# **Introduction to Computer Vision - Tutorial**




---
---

Welcome to a tutorial session on computer vision as part of the Fundamentals of Artificial Intelligence Programme. In this notebook, we introduce libraries and codes that you need for the computer vision assignment.

##  **Image Processing** 
---

### **Image Array**
An image is a two-dimensional array, thus we use the most popular array library, *Numpy*, in Python to represent and process as an image array. An example array is represented in the following generated by a custom function.

In [1]:
# Uncomment to install packages for running locally
# !pip install opencv-python 
# matplotlib numpy torch torchvision 
# !pip install tensorboard

In [2]:
import numpy as np

In [None]:
# This is a custom funcion to generate chekered pattern in a 2D array
# Returns an LxL array, with C checkered blocks per direction
def np_checkered(L, C):
    assert L % C == 0
    r = np.arange(C, dtype=np.uint8) & 1
    r = np.kron(r, np.ones(L // C, dtype=np.uint8))
    # `^ 1` fill force upper-left cell to consist of 1s
    return (r ^ 1) ^ r[:, None]
 
print(np_checkered(8, 4))

###  **Read & Display Images** 

However, we often visualize the image array into interpretable format that human eye can perceive. There are some libraries that support image formats in Python 


*   Matplotlib — plt.imread(), plt.imshow()
*   OpenCV — cv2.imread(), cv2.imshow()
*   Pillow — Image.open(), 
*   scikit-image — io.imread()
 

In [4]:
# we use matplotlib to visualize our generated checkered pattern
from matplotlib import pyplot as plt

In [None]:
# the image can be visualized using one line of code 
plt.imshow(np_checkered(8, 4), cmap='Greys')

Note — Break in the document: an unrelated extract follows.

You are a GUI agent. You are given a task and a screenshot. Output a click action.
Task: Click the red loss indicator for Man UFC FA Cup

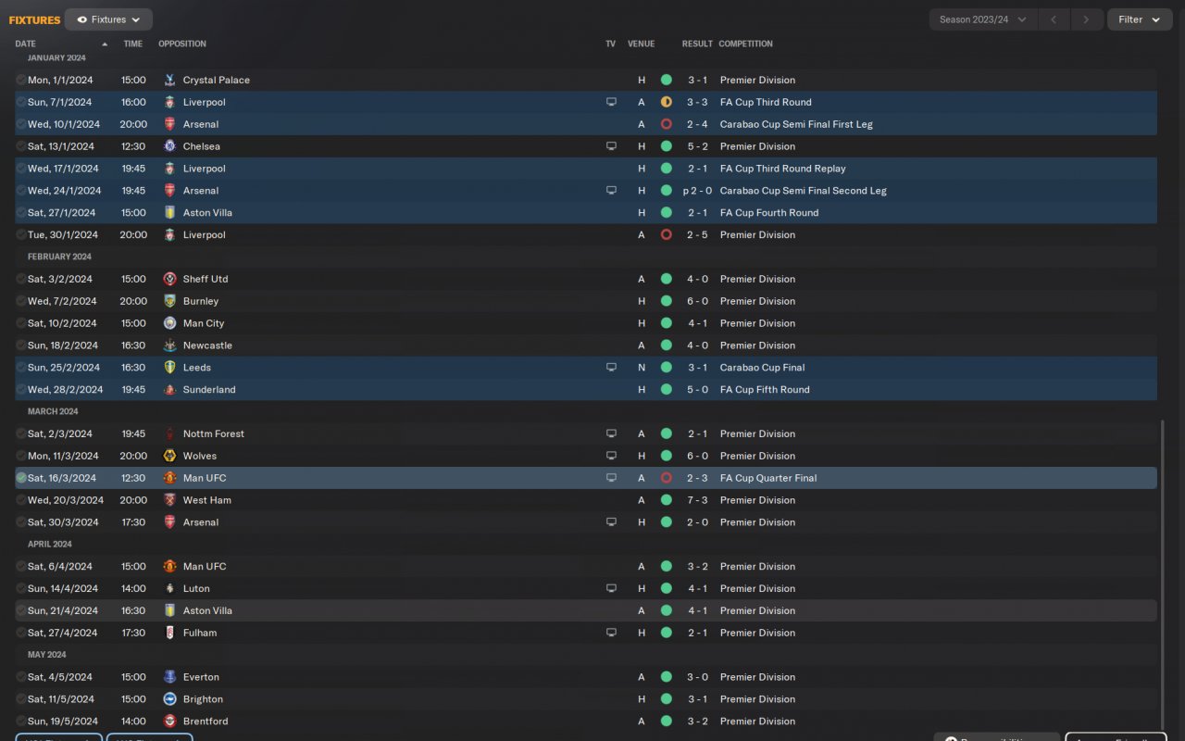[x=666, y=478]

Matplotlib is a comprehensive library for creating static, animated, and interactive visualizations in Python. Natively, matplotlib only supports PNG images. PNG images are returned as float arrays (0 to 1).

A photo image is commonly captured by a camera sensor and saved in 

- (M, N) for grayscale images.
- (M, N, 3) for RGB images.
- (M, N, 4) for transparent images.

Computer-generated images (graphics) can be saved in vector and 3D formats. 
In this tutorial, we focus on 2D images. 


In [None]:
# The type of the image is just a numpy array
print(f"type(img): {type(img)}, img.shape: {img.shape}\n\n")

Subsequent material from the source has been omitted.